A spokeswoman for Koch Industries did not immediately respond to a request for comment. Environmental group Greenpeace has accused the Koch network of spending tens of millions of dollars on organizations that work to undermine mainstream climate science. Koch Industries has said it promotes "sound science."
President Obama has made climate change a top priority in his second term, presiding over a series of major new regulations on emissions as well as a landmark climate agreement with China. Scientists warn that immediate and further action is needed to stave off global warming of 2 degrees or higher by 2100, a tipping point that experts fear would have especially dangerous consequences.
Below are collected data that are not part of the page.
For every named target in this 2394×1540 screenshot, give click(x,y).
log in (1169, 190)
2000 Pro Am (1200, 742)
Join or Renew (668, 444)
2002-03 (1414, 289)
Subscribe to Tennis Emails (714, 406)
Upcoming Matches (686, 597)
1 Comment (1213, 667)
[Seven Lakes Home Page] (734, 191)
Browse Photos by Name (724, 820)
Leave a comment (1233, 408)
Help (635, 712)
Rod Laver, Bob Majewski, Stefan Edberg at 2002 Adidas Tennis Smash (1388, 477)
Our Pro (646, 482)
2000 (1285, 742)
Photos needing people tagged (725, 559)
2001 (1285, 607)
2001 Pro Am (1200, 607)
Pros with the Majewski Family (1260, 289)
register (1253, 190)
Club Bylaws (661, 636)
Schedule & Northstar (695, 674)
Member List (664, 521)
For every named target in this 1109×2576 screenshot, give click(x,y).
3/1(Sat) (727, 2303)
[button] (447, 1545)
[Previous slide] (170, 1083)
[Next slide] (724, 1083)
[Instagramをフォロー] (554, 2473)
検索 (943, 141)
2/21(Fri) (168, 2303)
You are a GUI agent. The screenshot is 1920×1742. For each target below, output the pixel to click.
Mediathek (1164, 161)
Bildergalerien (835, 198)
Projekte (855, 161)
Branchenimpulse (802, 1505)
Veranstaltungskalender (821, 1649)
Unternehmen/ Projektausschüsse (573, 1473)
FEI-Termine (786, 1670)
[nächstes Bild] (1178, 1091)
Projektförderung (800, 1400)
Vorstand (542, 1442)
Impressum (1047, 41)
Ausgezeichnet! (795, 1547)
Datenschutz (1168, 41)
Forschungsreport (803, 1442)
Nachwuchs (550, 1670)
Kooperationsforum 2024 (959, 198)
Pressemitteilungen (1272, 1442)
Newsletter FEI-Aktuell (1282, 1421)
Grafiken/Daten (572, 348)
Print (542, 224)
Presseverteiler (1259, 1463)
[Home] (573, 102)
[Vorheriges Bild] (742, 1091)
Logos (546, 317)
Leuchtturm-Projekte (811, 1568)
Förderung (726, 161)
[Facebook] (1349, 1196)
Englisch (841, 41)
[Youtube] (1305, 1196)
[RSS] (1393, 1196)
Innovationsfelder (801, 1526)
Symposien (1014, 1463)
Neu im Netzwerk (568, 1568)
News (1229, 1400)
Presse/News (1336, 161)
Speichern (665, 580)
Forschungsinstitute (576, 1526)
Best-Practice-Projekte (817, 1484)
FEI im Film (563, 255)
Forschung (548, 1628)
Much of the likely GOP 2016 field has questioned or outright dismissed the idea that human activity is responsible for climate change. Establishment frontrunner Jeb Bush has called himself a “skeptic,” for example, while Senator Ted Cruz recently likened climate activists to “flat-earthers.”
As a result, Lehane said NGC viewed 2016 as a “crossroads election” that could determine whether “the window will close” on heading off the most worrying scenarios.
"If that happens, the horsemen of the climate change apocalypse will be unleashed by extreme weather,” he said.
According to Lehane, NGC will be headquartered in a “modern day 360-degree high tech war room” in San Francisco and will track GOP candidates, organize activists and protests, and run ads to raise the issue’s visibility. They will maintain “forward operating bases” in Washington, DC as well as early primary states and general election swing states. Part of the strategy will entail highlighting projected consequences of climate change in potential swing states, especially in coastal cities that could be affected by rising sea levels.
A “huge focus” of their campaign efforts will be courting young voters, who they see as most receptive to their message and who are poised to play a larger role in 2016 than they did in the lower turnout midterm elections.
“It’s very difficult to see how the Republican math can work given where they are on this issue and given how young voters care about this issue,” Lehane said.
While Republicans largely avoided electoral consequences in 2014, Lehane claimed NGC had put GOP candidates on the defensive at points and shown that climate science could be used as a political wedge issue.
“It does raise basic competency questions in terms of whether people will be comfortable giving you the keys to the White House,” he said.